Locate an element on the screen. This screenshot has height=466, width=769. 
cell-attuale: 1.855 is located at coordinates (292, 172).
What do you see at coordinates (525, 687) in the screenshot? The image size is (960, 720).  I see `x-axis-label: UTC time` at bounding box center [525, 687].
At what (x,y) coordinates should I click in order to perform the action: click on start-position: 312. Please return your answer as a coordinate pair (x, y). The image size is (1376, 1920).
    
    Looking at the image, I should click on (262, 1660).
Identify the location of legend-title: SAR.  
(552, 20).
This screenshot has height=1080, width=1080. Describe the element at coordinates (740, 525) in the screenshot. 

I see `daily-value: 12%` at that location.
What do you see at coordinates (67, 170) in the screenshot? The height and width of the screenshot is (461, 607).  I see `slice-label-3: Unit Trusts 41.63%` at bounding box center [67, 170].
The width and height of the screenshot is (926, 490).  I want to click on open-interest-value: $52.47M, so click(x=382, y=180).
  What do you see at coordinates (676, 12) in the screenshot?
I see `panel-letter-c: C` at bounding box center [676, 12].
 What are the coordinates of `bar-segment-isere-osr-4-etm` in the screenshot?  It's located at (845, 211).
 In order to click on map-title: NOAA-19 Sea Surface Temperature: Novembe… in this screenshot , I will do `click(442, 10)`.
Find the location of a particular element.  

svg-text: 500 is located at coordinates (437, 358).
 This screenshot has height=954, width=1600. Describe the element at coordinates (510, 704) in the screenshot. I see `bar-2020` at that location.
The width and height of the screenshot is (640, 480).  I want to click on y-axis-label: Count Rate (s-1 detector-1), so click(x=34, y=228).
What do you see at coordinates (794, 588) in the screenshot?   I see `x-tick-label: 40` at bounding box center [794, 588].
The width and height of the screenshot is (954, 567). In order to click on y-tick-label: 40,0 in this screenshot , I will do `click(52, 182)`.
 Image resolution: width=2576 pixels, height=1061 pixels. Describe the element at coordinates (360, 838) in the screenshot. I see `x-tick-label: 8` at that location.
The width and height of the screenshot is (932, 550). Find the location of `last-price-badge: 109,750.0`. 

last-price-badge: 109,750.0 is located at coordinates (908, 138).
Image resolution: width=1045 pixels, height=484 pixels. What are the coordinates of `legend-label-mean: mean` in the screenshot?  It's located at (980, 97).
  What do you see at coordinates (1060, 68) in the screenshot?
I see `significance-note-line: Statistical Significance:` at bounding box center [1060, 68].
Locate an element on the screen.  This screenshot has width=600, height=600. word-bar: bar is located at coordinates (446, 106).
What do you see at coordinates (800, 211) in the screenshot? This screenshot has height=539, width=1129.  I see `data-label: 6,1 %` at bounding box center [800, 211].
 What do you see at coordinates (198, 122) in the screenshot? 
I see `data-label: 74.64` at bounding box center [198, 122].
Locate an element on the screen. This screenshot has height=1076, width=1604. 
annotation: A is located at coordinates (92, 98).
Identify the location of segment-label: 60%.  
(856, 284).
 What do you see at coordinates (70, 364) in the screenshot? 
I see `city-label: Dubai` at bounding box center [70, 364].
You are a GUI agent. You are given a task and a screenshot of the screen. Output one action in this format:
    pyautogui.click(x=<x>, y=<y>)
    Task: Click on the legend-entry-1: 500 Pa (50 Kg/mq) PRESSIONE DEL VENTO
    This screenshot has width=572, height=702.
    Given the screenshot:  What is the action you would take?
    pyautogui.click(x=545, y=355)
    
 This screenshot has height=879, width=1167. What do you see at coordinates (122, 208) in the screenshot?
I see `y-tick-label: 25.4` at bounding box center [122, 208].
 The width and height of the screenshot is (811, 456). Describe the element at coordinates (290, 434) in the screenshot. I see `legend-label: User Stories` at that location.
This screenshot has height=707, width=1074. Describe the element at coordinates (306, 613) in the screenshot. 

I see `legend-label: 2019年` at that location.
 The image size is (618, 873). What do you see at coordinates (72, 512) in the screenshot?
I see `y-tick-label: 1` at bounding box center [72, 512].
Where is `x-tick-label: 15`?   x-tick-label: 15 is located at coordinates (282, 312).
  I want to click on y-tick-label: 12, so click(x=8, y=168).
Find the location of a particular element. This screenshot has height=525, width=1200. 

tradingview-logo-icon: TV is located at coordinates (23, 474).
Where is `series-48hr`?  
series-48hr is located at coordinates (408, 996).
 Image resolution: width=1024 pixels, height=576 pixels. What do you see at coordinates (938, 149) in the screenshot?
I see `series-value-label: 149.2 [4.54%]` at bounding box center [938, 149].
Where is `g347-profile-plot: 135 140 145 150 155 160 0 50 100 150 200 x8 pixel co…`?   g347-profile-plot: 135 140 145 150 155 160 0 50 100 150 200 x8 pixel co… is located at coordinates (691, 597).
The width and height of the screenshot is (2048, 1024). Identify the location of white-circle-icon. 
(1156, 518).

INSTRUCTIONS TO FOLLOW. Recast the lines as a numbered list, leaving out blank lines. Begin at the line that has "Identify the location of legend-title: SAR." and stop after the line that has "In order to click on map-title: NOAA-19".

ANSWER SPACE.
1. Identify the location of legend-title: SAR.  
2. (552, 20).
3. This screenshot has height=1080, width=1080. Describe the element at coordinates (740, 525) in the screenshot. 
4. I see `daily-value: 12%` at that location.
5. What do you see at coordinates (67, 170) in the screenshot? The height and width of the screenshot is (461, 607).  I see `slice-label-3: Unit Trusts 41.63%` at bounding box center [67, 170].
6. The width and height of the screenshot is (926, 490).  I want to click on open-interest-value: $52.47M, so click(x=382, y=180).
7.   What do you see at coordinates (676, 12) in the screenshot?
8. I see `panel-letter-c: C` at bounding box center [676, 12].
9.  What are the coordinates of `bar-segment-isere-osr-4-etm` in the screenshot?  It's located at (845, 211).
10.  In order to click on map-title: NOAA-19 Sea Surface Temperature: Novembe… in this screenshot , I will do `click(442, 10)`.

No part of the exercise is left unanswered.